Work instructions: Reproduce every one of the records below exactly, line for line, without changing anything.

Stored entries:
□ □ □ □
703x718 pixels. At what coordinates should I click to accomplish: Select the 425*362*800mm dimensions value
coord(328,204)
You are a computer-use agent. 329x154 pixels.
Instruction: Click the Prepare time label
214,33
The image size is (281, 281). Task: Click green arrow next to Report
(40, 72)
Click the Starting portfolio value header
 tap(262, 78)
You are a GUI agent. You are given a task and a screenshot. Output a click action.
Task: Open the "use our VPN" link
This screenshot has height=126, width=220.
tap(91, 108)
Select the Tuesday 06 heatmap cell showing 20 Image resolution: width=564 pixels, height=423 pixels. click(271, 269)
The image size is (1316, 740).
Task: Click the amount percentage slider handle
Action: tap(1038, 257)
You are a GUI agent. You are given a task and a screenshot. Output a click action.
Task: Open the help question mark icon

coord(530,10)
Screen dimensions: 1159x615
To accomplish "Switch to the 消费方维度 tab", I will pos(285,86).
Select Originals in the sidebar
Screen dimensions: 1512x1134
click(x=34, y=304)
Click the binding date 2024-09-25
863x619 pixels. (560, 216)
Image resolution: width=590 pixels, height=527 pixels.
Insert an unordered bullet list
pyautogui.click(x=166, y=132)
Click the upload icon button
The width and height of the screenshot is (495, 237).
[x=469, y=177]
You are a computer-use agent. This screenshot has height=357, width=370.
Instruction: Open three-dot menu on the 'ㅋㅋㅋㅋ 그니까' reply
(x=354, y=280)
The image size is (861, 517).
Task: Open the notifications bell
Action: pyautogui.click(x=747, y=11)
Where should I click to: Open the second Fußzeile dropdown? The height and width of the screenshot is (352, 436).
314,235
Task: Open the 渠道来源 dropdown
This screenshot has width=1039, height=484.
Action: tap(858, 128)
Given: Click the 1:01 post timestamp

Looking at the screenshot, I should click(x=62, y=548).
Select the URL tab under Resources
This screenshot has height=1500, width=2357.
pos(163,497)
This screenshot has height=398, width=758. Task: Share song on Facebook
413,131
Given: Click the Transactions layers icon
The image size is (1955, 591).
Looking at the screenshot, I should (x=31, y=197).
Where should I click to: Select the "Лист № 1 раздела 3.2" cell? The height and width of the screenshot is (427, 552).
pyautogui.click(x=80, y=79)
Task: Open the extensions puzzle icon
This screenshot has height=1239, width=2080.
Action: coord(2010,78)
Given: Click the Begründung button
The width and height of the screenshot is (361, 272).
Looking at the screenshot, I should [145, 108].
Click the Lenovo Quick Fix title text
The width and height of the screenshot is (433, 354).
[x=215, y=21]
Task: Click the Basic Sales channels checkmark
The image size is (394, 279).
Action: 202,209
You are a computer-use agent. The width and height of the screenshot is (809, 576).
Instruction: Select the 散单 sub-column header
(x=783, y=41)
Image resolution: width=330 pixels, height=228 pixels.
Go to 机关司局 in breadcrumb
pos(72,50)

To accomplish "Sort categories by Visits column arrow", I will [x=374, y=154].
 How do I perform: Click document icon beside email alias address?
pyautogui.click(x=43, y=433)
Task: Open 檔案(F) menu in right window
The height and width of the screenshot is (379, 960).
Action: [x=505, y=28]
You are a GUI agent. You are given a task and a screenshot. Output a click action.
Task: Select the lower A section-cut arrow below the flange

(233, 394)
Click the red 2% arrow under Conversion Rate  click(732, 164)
□ □ □ □
Exercise output:
703x718 pixels. At what coordinates should I click to accomplish: Select the 425*362*800mm dimensions value
coord(328,204)
You are a computer-use agent. 329x154 pixels.
Instruction: Click the Prepare time label
214,33
The image size is (281, 281). Task: Click green arrow next to Report
(40, 72)
Click the Starting portfolio value header
 tap(262, 78)
You are a GUI agent. You are given a task and a screenshot. Output a click action.
Task: Open the "use our VPN" link
This screenshot has height=126, width=220.
tap(91, 108)
Select the Tuesday 06 heatmap cell showing 20 Image resolution: width=564 pixels, height=423 pixels. click(271, 269)
The image size is (1316, 740).
Task: Click the amount percentage slider handle
Action: tap(1038, 257)
You are a GUI agent. You are given a task and a screenshot. Output a click action.
Task: Open the help question mark icon

coord(530,10)
Screen dimensions: 1159x615
To accomplish "Switch to the 消费方维度 tab", I will pos(285,86).
Select Originals in the sidebar
Screen dimensions: 1512x1134
click(x=34, y=304)
Click the binding date 2024-09-25
863x619 pixels. (560, 216)
Image resolution: width=590 pixels, height=527 pixels.
Insert an unordered bullet list
pyautogui.click(x=166, y=132)
Click the upload icon button
The width and height of the screenshot is (495, 237).
[x=469, y=177]
You are a computer-use agent. This screenshot has height=357, width=370.
Instruction: Open three-dot menu on the 'ㅋㅋㅋㅋ 그니까' reply
(x=354, y=280)
The image size is (861, 517).
Task: Open the notifications bell
Action: pyautogui.click(x=747, y=11)
Where should I click to: Open the second Fußzeile dropdown? The height and width of the screenshot is (352, 436).
314,235
Task: Open the 渠道来源 dropdown
This screenshot has width=1039, height=484.
Action: tap(858, 128)
Given: Click the 1:01 post timestamp

Looking at the screenshot, I should click(x=62, y=548).
Select the URL tab under Resources
This screenshot has height=1500, width=2357.
pos(163,497)
This screenshot has height=398, width=758. Task: Share song on Facebook
413,131
Given: Click the Transactions layers icon
The image size is (1955, 591).
Looking at the screenshot, I should (x=31, y=197).
Where should I click to: Select the "Лист № 1 раздела 3.2" cell? The height and width of the screenshot is (427, 552).
pyautogui.click(x=80, y=79)
Task: Open the extensions puzzle icon
This screenshot has height=1239, width=2080.
Action: coord(2010,78)
Given: Click the Begründung button
The width and height of the screenshot is (361, 272).
Looking at the screenshot, I should [145, 108].
Click the Lenovo Quick Fix title text
The width and height of the screenshot is (433, 354).
[x=215, y=21]
Task: Click the Basic Sales channels checkmark
The image size is (394, 279).
Action: 202,209
You are a computer-use agent. The width and height of the screenshot is (809, 576).
Instruction: Select the 散单 sub-column header
(x=783, y=41)
Image resolution: width=330 pixels, height=228 pixels.
Go to 机关司局 in breadcrumb
pos(72,50)

To accomplish "Sort categories by Visits column arrow", I will [x=374, y=154].
 How do I perform: Click document icon beside email alias address?
pyautogui.click(x=43, y=433)
Task: Open 檔案(F) menu in right window
The height and width of the screenshot is (379, 960).
Action: [x=505, y=28]
You are a GUI agent. You are given a task and a screenshot. Output a click action.
Task: Select the lower A section-cut arrow below the flange

(233, 394)
Click the red 2% arrow under Conversion Rate  click(732, 164)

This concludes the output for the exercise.